START INPUT DATA
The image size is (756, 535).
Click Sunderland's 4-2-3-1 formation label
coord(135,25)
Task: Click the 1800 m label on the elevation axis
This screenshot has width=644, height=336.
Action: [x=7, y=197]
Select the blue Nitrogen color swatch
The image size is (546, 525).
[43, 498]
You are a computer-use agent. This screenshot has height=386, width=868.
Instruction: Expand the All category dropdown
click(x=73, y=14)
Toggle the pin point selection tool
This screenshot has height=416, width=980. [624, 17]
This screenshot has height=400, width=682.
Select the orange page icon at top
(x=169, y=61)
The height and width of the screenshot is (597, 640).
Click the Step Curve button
END INPUT DATA
START INPUT DATA
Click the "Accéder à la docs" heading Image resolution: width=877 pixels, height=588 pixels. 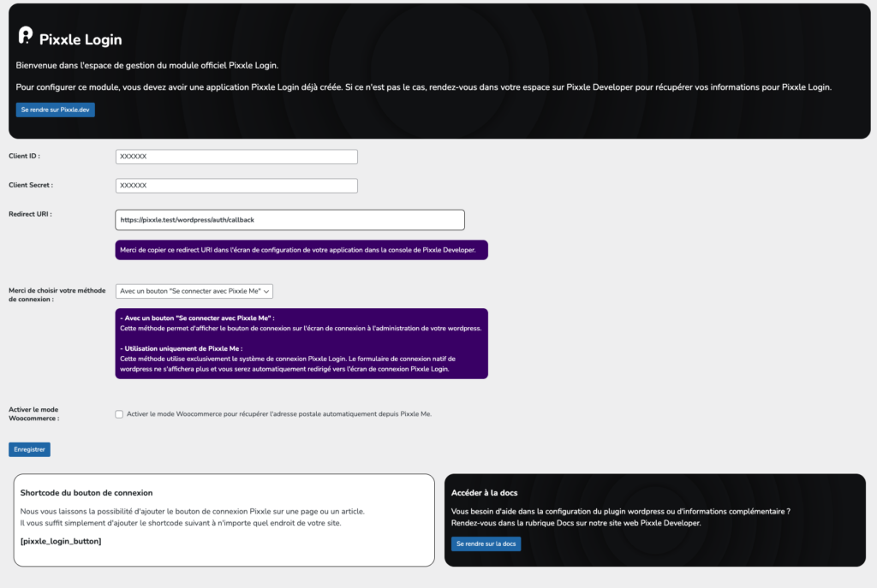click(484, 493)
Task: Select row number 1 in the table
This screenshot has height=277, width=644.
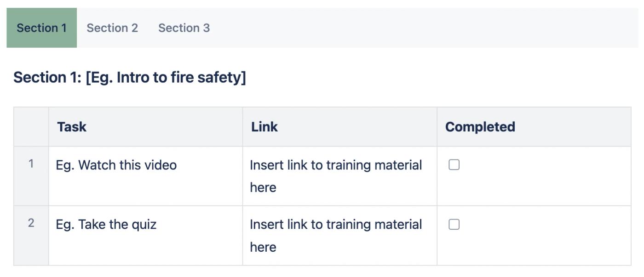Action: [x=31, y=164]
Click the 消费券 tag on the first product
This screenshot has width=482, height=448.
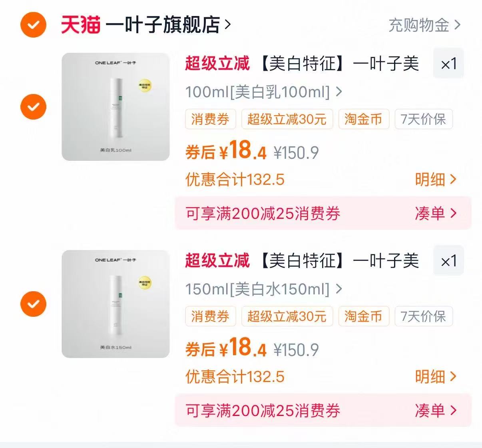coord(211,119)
END INPUT DATA
THE PROBLEM
Out of the listing above, reproduce exactly the lines from the one with "Toggle the pin point selection tool" up to and including the one with "Click the Step Curve button".

WRITTEN ANSWER
Toggle the pin point selection tool
This screenshot has height=416, width=980. [624, 17]
This screenshot has height=400, width=682.
Select the orange page icon at top
(x=169, y=61)
The height and width of the screenshot is (597, 640).
Click the Step Curve button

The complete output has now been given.